Why Context Matters in Health
Health is never simply a matter of biology, nor can it be reduced to psychology alone, nor can it be fully explained without attention to social conditions. Every patient story, every public health trend, and every medical outcome emerges within a web of intersecting influences. The biopsychosocial model, first articulated by George Engel in 1977, offered a revolutionary alternative to the dominance of biomedical thinking by insisting that health can only be understood in context. This book begins from that insight and expands it: context is not just important—it is the mother of everything.
From Reductionism to Integration
The history of medicine has often leaned toward reductionism. The biomedical model, while powerful in advancing diagnostics and therapeutics, has at times overlooked patients’ lived experiences and the social and cultural contexts in which they live. By contrast, the biopsychosocial model integrates biological mechanisms, psychological processes, and social environments, offering a holistic picture of health. This shift is not merely academic; it reshapes how clinicians care for individuals, how researchers frame questions, and how educators train future health professionals.
The Aim of This Book
This text is designed for undergraduate and graduate students embarking on careers in the health sciences. It aims to demonstrate how the biopsychosocial model can be both understood and applied through qualitative inquiry. By exploring health drivers across biological, psychological, and social domains, students will see how meaning, narrative, and lived experience complement quantitative measures and clinical assessments. Please note: We are developing the second half of the book on qualitative methods, so this is not visible yet.
Why Qualitative Methods?
Qualitative research methods are essential for studying context because they capture dimensions of health that are often invisible in statistical data: the way patients narrate suffering, how families interpret illness, the role of cultural beliefs in treatment decisions, and the impact of policies on everyday life. These methods allow us to interrogate the “how” and “why” of health experiences, not just the “what.” They highlight contradictions, complexities, and possibilities for change that numbers alone cannot.
Structure of the Book
The book unfolds in two sections. The first section includes five chapters about the Biopsychosocial Drivers of Health:
- Foundations of the Biopsychosocial Model traces its origins, contrasts it with other models, and sets the stage for a holistic perspective.
- Biological Drivers reviews genetics, physiology, and neuroscience while situating them in context.
- Psychological Drivers investigates cognition, emotion, coping, resilience, and theories of behavior change.
- Social Drivers explores structures of inequality, cultural influences, social support, and global health disparities.
- Biopsychosocial Interactions in Everyday Life illustrates how these drivers interweave in real-world cases.
The second section of the book is UNDER DEVELOPMENT and will cover qualitative and mixed methods research and evaluation approaches embedded in the biopsychosocial model.
Students engaging with this material will be challenged to think beyond categories, to resist simple explanations, and to cultivate an integrative perspective.
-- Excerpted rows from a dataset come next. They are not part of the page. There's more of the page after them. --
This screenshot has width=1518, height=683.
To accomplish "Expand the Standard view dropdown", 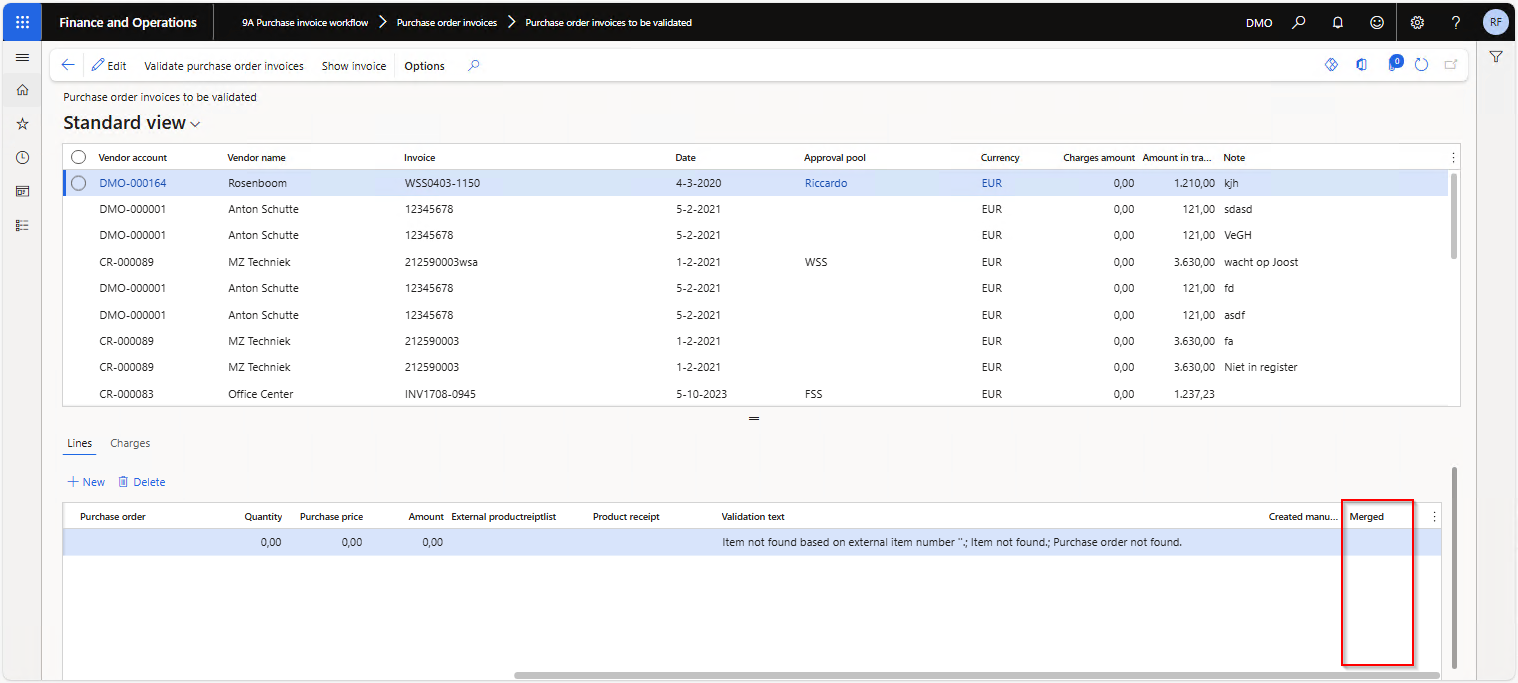I will tap(195, 124).
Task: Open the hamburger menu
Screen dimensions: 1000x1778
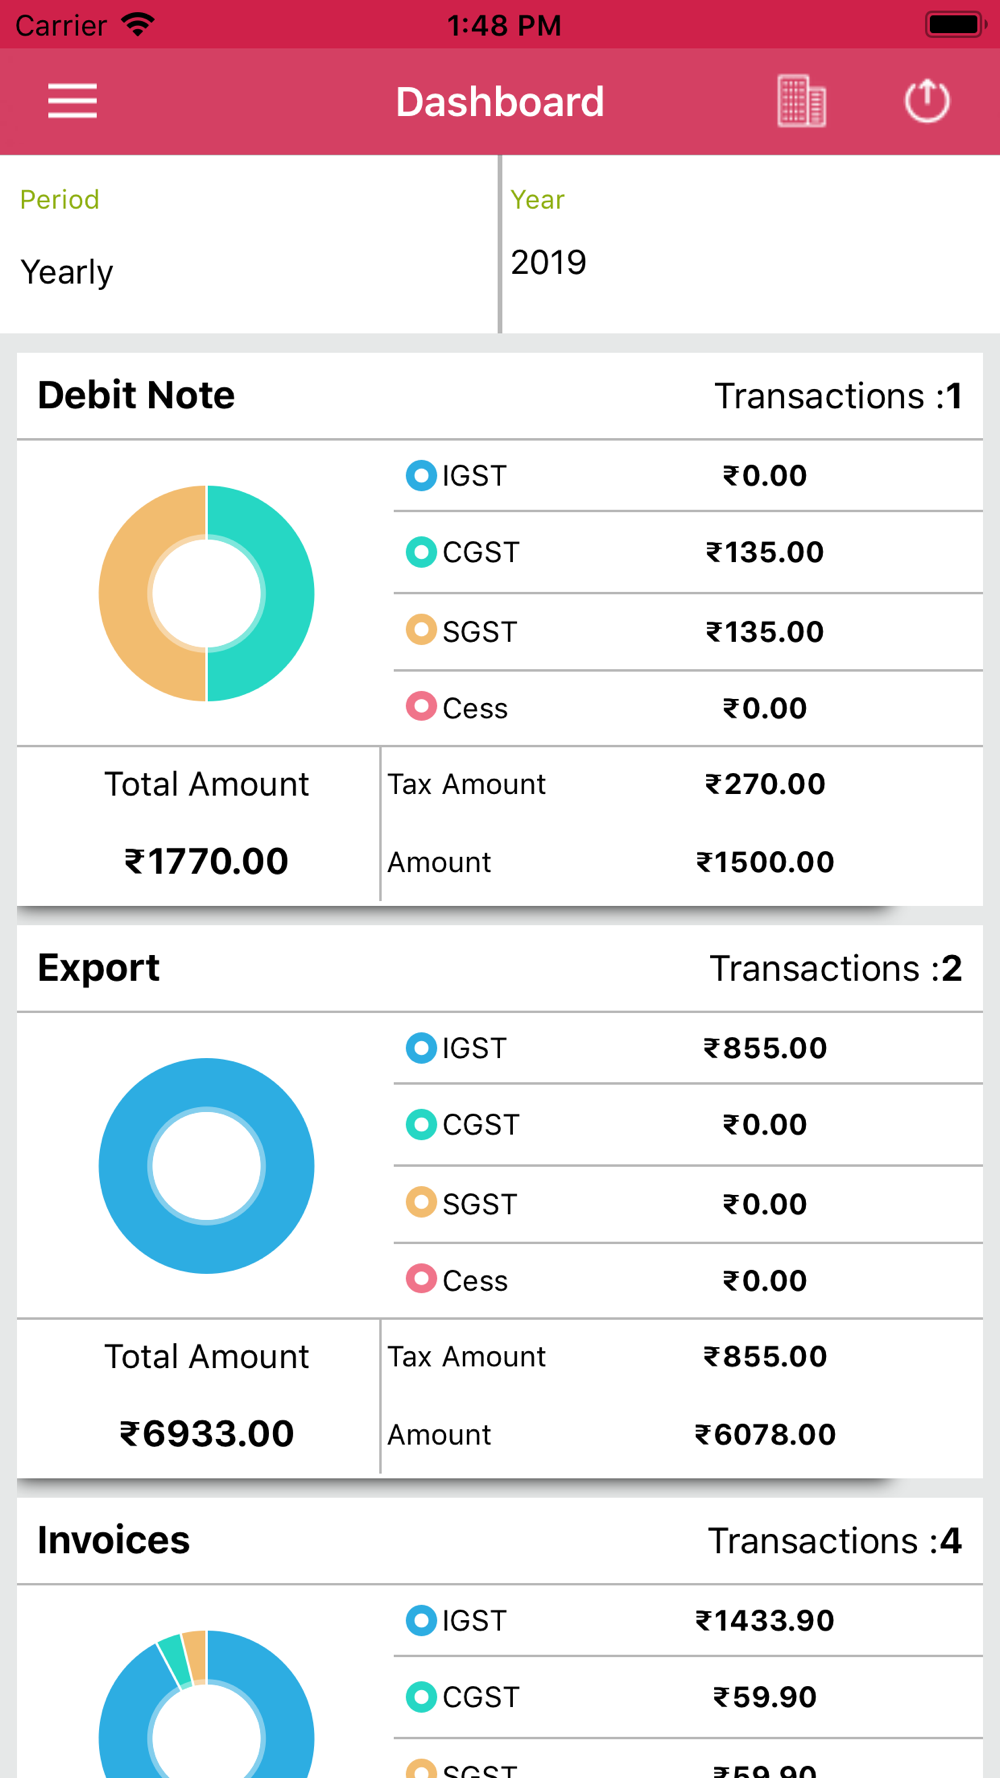Action: click(x=72, y=101)

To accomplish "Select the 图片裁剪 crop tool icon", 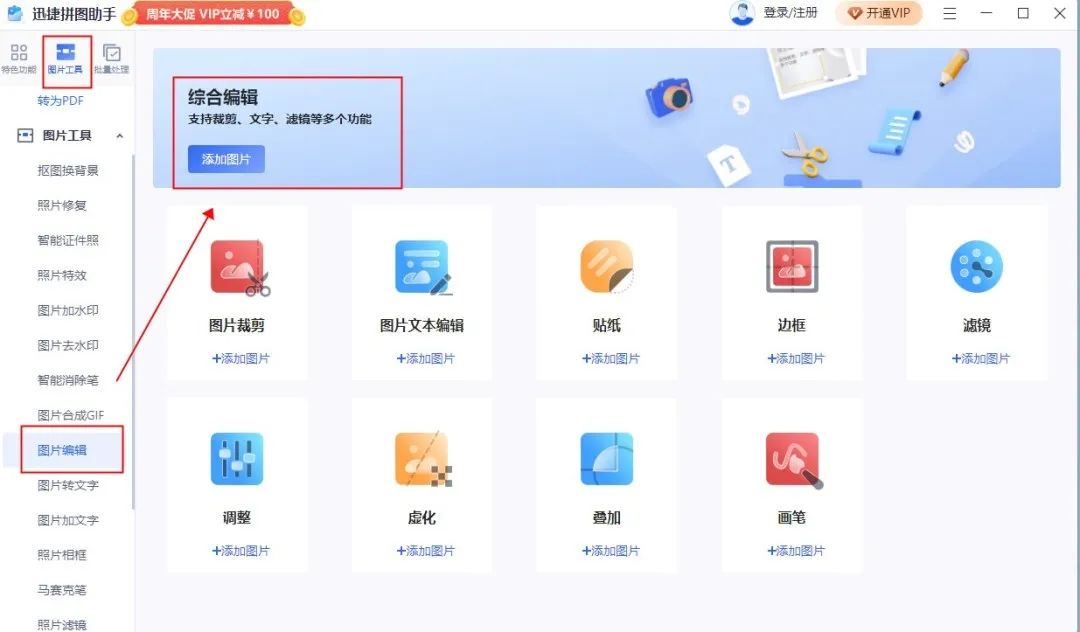I will point(236,265).
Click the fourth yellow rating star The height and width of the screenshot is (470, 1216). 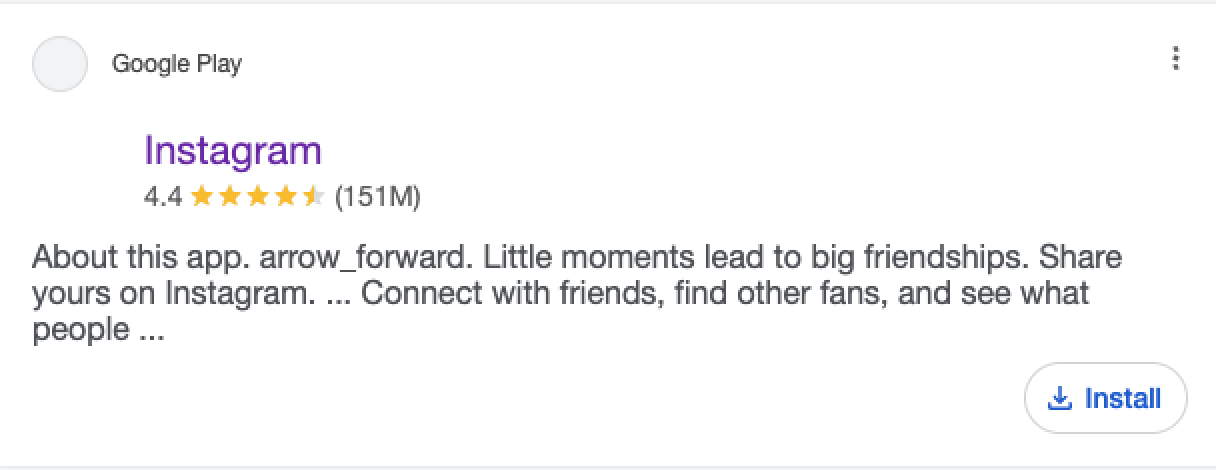[x=285, y=197]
The biopsychosocial model asks us to consider complexity not as an obstacle but as a source of insight. By grounding health in context, we are better equipped to design programs, research, deliver care, and build systems that are not only scientifically rigorous but also attuned to human meaning.
In the sections ahead, we invite you to explore how context shapes health outcomes, how qualitative methods illuminate patterns of resilience and vulnerability, and how your future practice can carry forward the central lesson of this book: context is the mother of everything.